Q&A: Why should Organizations Invest in Learning and Development?
21st August 2018 | Rebecca Page-Tickell
This article was originally published on 03/11/2014
Rebecca Page-Tickell, author of Learning and Development, discusses the key challenges associated with, and the critical need to invest in, Learning and Development (L&D) within organizations.
Q: Why should organizations be investing in L&D?
A: It is not so difficult for an organization to be successful in the short-term. An innovative product meeting a market need will enable any organization to become profitable. However, sustainable success is very difficult to build and maintain. L&D is the key route to sustainable success as it builds the quality, capability and breadth of the key organizational resource – people. Used as part of a bundle of practices, including engagement, performance management and employee relations practices, L&D will build sustainable success relative to market conditions and competitor practice i.e. outperforming competitor practices.

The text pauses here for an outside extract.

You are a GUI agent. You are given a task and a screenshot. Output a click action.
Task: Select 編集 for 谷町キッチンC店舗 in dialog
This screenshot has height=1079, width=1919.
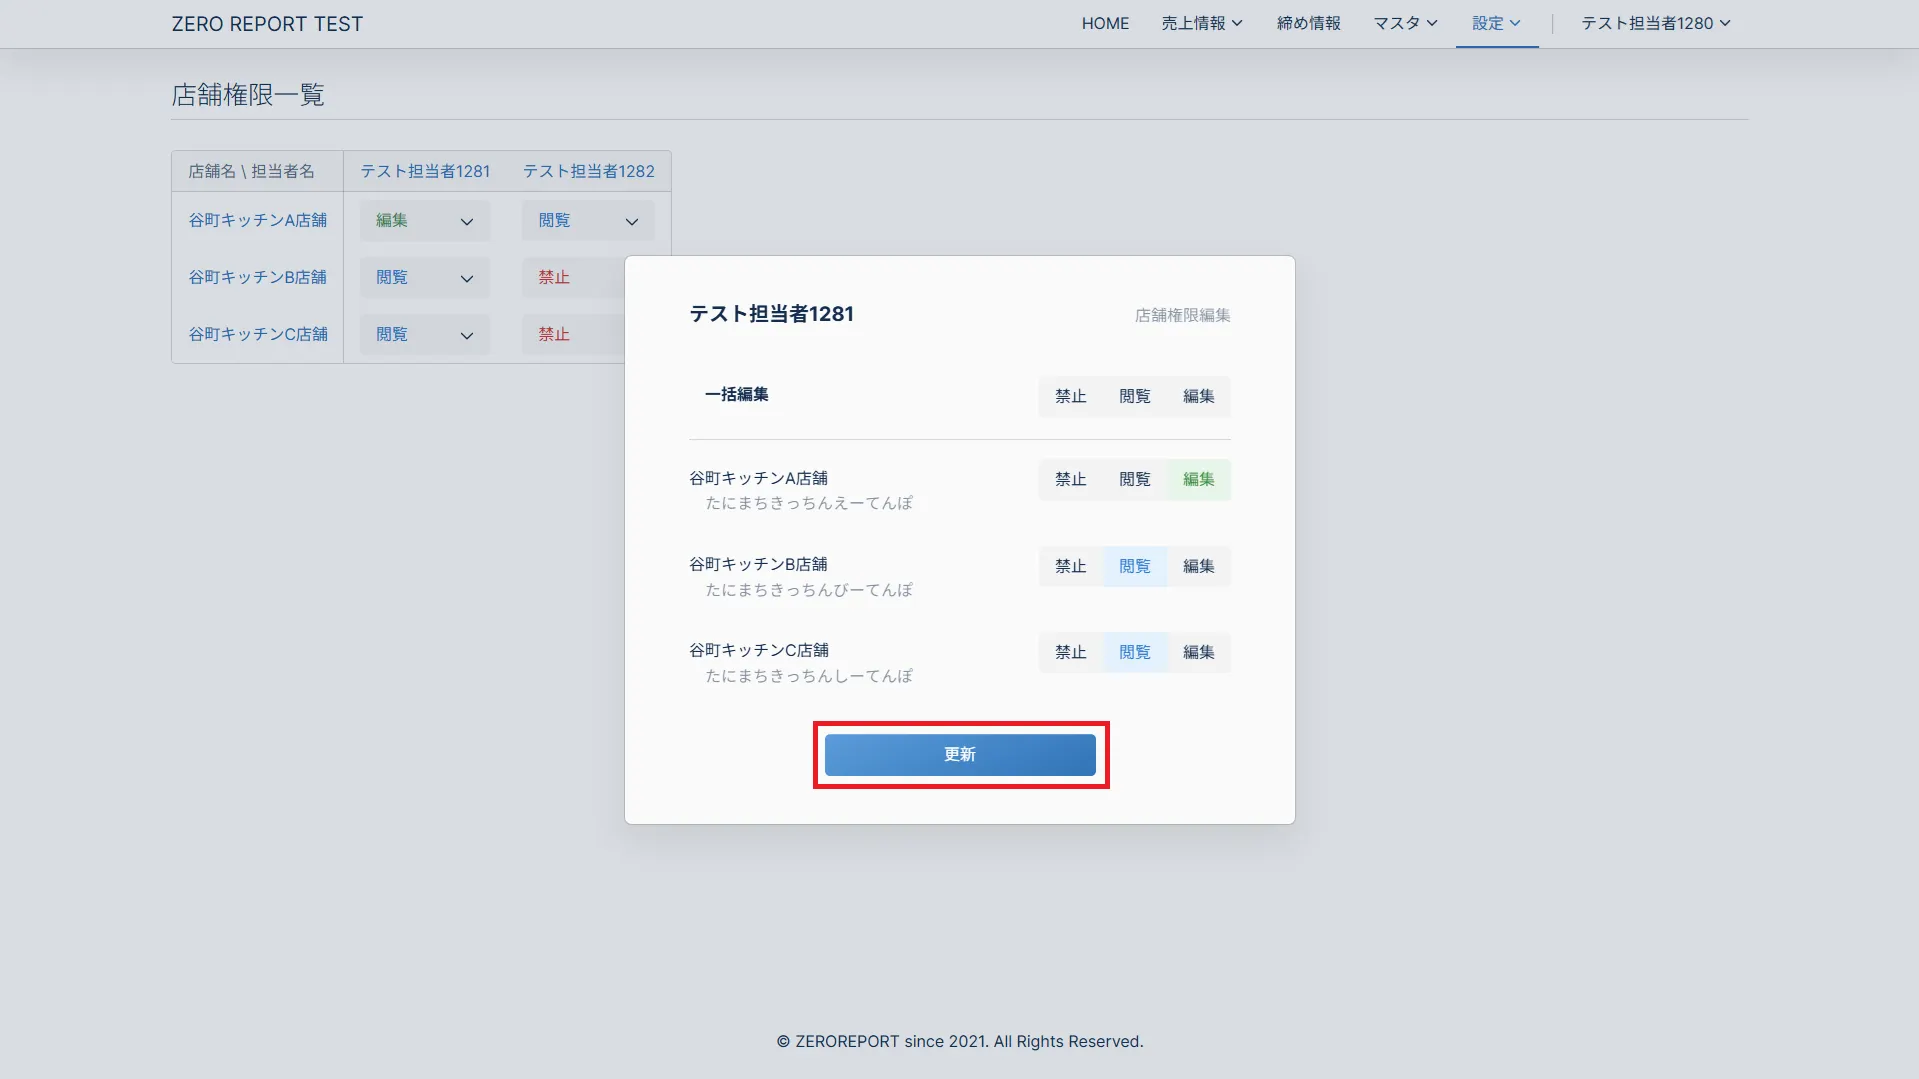1198,652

Q: What do you feel are the biggest challenges facing organizations in developing an L&D strategy?
A: L&D tends to be one of the first things cut in a recession. Certainly, it is not usually immediately essential to meeting short-term business targets and so is a soft target when restructuring and downsizing starts. However, this incurs the loss of a great deal of expertise and understanding within businesses. L&D is often quite a subtle discipline as specific choices in development must be made and it takes a detailed understanding of the current and future competitive position of the organisation for this to be done well. Once L&D functions are gone, their knowledge and wisdom are gone as well. Witness the increasing number of L&D roles starting to become available as we grow out of recession. It will take the new incumbents some time to appreciate what really needs to be done.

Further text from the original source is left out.